Quant à l’Orchestre Symphonique de Cincinnati il a été créé il y a 122 ans par les habitants de la ville (à forte composante migratoire d’origine allemande), déjà organisés en société chorale, et qui souhaitaient se produire, non plus avec un piano ou un orgue, mais avec un orchestre.
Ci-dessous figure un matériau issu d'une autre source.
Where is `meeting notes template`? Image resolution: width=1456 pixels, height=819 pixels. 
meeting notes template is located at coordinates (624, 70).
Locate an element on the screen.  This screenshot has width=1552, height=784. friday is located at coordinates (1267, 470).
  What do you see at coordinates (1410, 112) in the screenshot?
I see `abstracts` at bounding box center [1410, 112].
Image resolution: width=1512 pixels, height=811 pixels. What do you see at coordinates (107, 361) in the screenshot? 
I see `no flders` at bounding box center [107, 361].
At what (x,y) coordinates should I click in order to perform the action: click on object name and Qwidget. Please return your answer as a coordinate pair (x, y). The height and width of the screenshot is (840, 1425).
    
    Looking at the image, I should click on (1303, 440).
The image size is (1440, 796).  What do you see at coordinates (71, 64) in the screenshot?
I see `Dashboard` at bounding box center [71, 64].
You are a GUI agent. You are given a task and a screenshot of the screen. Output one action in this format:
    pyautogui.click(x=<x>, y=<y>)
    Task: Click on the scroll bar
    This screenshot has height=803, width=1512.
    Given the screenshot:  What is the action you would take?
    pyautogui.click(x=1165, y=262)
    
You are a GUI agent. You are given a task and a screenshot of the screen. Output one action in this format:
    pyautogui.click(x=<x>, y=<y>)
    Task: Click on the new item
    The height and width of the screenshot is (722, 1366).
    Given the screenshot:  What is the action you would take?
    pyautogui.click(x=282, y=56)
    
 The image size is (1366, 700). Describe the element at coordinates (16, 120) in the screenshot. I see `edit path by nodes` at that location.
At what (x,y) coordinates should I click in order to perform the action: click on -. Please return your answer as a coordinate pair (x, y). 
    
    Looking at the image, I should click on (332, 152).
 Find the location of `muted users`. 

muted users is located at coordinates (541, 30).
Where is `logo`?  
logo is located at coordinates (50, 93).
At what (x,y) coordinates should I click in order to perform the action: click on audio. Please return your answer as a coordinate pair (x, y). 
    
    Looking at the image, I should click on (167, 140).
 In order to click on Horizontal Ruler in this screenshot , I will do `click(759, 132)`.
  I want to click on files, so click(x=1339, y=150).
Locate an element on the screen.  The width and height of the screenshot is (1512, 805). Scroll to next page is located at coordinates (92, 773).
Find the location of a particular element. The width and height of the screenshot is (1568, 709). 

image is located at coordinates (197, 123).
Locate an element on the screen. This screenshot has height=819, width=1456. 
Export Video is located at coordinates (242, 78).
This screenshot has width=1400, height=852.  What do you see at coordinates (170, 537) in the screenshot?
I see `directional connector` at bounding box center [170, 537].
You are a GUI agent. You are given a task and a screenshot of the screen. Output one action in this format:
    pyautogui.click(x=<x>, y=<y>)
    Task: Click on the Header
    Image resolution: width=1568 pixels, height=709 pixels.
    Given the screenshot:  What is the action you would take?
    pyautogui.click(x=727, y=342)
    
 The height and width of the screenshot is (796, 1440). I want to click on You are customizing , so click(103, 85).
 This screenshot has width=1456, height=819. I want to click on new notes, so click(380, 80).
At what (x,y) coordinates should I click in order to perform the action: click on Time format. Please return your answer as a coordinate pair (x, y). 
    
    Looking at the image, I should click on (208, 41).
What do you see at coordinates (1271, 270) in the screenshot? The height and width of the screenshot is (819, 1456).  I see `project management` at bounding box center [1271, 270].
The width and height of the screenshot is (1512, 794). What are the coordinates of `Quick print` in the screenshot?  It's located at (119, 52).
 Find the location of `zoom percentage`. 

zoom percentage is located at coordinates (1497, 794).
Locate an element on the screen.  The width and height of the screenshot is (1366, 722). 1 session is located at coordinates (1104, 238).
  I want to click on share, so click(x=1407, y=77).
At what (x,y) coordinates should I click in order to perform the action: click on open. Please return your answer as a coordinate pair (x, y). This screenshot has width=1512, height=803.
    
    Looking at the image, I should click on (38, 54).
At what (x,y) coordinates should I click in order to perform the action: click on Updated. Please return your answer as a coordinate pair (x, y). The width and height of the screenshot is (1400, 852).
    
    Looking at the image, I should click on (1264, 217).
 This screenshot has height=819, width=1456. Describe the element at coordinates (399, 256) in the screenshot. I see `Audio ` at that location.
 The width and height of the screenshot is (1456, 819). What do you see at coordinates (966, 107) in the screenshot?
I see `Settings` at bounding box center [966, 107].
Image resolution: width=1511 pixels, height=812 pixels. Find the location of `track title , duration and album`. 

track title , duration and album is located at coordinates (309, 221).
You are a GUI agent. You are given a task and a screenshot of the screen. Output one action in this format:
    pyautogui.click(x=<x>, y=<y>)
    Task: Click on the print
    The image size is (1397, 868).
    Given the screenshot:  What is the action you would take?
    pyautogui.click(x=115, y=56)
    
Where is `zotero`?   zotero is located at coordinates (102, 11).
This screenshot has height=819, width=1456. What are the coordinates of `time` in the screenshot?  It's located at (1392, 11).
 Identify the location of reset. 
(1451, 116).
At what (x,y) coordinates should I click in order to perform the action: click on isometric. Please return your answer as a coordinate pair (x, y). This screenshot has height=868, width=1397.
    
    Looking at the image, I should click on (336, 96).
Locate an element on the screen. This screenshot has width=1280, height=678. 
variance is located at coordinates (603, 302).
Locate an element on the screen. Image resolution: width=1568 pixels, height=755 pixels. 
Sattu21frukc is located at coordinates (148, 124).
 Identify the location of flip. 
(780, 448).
Même s’il est moins celèbre que ceux de Boston, Philadelphie, Cleveland ou Los Angeles il a de quoi vous épater ! Fort d’une importante tradition de créations et de musique contemporaine, il a vu se succéder à sa tête des chefs aussi éminents que par exemple Léopold Stokowski (1909-1911), Eugène Ysaÿe (1918-1922), Fritz Reiner (1922-1931), Thomas Schippers (1970-1977), Michael Gielen (1980-1986), Jesús Lopez Cobos  (1986-2001) et plus récemment Paavo Järvi (2001-2013). Beaucoup d’œuvres majeures de l’histoire de la musique ont été créées aux États-Unis par cet ensemble (symphonies 3 et 5 de Mahler, oeuvres de Ravel et Debussy, premier concerto pour piano de Bartók, de Falla, Stravinsky), qui a vu aussi défiler à son pupitre des chefs invités compositeurs tels que Scriabine, Saint Saëns, Elgar, Resphigi, Richard Strauss, Varèse, Leonard Bernstein ou plus proche de nous John Adams, Krzysztof Penderecki ou Matthias Pintscher.

Gilles Lesur, le 28 août 2017, actualisé le 9 septembre

La photo d’illustration figure Georg Gershwin (à gauche) avec James Rosenberg, percussionniste du Cincinnati Symphony Orchestra tenant les 4 klaxons de taxis utilisés pendant les représentations d’un Américain à Paris données en 1929 à Cincinnatti sous la direction de Fritz Reiner. Le troisième personnage est le ténor Richard Crooks.